### Written task 1
Rewrite the paragraph of the heat distribution passage that begins "A third heat distribution area 430" as a bulleted list that keeps its main facts.
### Written task 2
Carry on the heat distribution passage after its final sentence, adding one more paragraph in the same style.

### Supplied passage
—————

A third heat distribution area 430 includes an inlet tube 433, up to two tubing loops 436, an outlet tube 435, an inlet flow splitter 438, and an outlet flow splitter 444. Inlet tube 433 includes an inlet end 432 and an outlet end 442. Outlet end 442 connects with inlet flow splitter 438. Outlet tube 435 includes an inlet end 448 and an outlet end 434. Inlet end 448 connects with outlet flow splitter 444. Inlet flow splitter 438 includes a common inlet connector 439 and two outlet ports 440. Outlet flow splitter 444 includes a common outlet connector 445 and two inlet ports 446. Each tubing loops 436 is sized and shaped to cover an area of a structure as known to those skilled in the art both now and in the future. Each tubing loops 436 connects with an outlet port of the two outlet ports 440 of inlet flow splitter 438 and with an inlet port of the two inlet ports 446 of outlet flow splitter 444.
A fourth heat distribution area 450 includes a first tube 451, and one or more heat radiating panel 456. First tube 451 includes an inlet end 452 and an outlet end 454. First tube 451 is sized and shaped to cover an area of a structure as known to those skilled in the art both now and in the future. Heat radiating panel 456 facilitates more even and efficient heat transfer to the heat distribution area from the heat transfer medium provided in first tube 451. Additional or fewer tubing loops 416, 436 may be utilized. The tubing loops 401, 416, 436 and first tube 451 may be mounted in various materials such as concrete that forms a patio, a driveway, a building floor, etc. as known to those skilled in the art both now and in the future. Alternatively, tubing loops 401, 416, 436 and first tube 451 may be mounted to various objects such as floor joists, ceiling joists, wall studs, etc. as known to those skilled in the art both now and in the future. Heat radiating panel 456 may or may not be used in heat distribution areas 400, 410, 430, 450. The number of heat radiating panels used in a heat distribution area may vary depending on the type of heat radiating panel, the size of the heat distribution area, etc. The tubes used in heat distribution system 110 may be formed of plastic, of metal, or of a combination of materials and may be formed of the same or different materials. The tubes used in heat distribution system 110 may have different sizes to accommodate different volumes of heat transfer medium.

—————

### Records shown
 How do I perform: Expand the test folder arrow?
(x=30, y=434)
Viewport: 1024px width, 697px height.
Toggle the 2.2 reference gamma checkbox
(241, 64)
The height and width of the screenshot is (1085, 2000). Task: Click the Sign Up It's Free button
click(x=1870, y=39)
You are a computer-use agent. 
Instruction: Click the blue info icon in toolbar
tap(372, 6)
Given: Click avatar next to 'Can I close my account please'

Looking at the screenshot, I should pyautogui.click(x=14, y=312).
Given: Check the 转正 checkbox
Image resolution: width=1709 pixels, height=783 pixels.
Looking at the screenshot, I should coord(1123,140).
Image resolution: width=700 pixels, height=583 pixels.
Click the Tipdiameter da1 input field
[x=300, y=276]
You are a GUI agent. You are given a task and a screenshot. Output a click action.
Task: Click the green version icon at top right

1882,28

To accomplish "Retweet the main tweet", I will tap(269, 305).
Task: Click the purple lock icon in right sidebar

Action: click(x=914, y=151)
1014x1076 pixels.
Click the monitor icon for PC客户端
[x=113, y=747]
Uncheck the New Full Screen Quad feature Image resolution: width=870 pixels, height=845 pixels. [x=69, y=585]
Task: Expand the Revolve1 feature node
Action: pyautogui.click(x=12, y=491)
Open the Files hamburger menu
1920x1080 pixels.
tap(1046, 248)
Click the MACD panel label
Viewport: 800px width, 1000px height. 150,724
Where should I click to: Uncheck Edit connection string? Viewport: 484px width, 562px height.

—————

### Expected answer 1
- Third heat distribution area 430 consists of inlet tube 433, up to two tubing loops 436, outlet tube 435, inlet flow splitter 438, and outlet flow splitter 444.
- Inlet tube 433 has inlet end 432 and outlet end 442, which connects with inlet flow splitter 438.
- Outlet tube 435 has inlet end 448, which connects with outlet flow splitter 444, and outlet end 434.
- Inlet flow splitter 438 has common inlet connector 439 and two outlet ports 440.
- Outlet flow splitter 444 has common outlet connector 445 and two inlet ports 446.
- Each tubing loop 436 is sized and shaped to cover an area of a structure.
- Each tubing loop 436 links one outlet port 440 of inlet flow splitter 438 to one inlet port 446 of outlet flow splitter 444.

### Expected answer 2
With reference to FIG. 5, a top view of fourth heat distribution area 450 mounted in a floor, ceiling, or wall of a structure is shown in an exemplary embodiment. Fourth heat distribution area 450 includes, but is not limited to, a plurality of heat radiating panels 456 and first tube 451. The plurality of heat radiating panels 456 are mounted to a plurality of support members 500. In the exemplary embodiment of FIG. 5, the plurality of support members 500 include a first support member 504, a second support member 506, a third support member 508, and a fourth support member 510 arranged generally parallel to each other and attached at an end to a fifth support member 502 that is generally perpendicular to support members 504, 506, 508, 510. Various arrangements of the plurality of support members 500 may be utilized as known to those skilled in the art both now and in the future to form, for example, a floor, a ceiling, or a wall. Fourth heat distribution area 450 may include a fewer or a greater number of components than shown in the exemplary embodiment of FIG. 5. In an exemplary embodiment, the support members 502, 504, 506, 508, 510 are floor joists, ceiling joists, or wall studs. First tube 451 extends generally parallel to support members 504, 506, 508, 510 and curve to reverse direction near fifth support member 502.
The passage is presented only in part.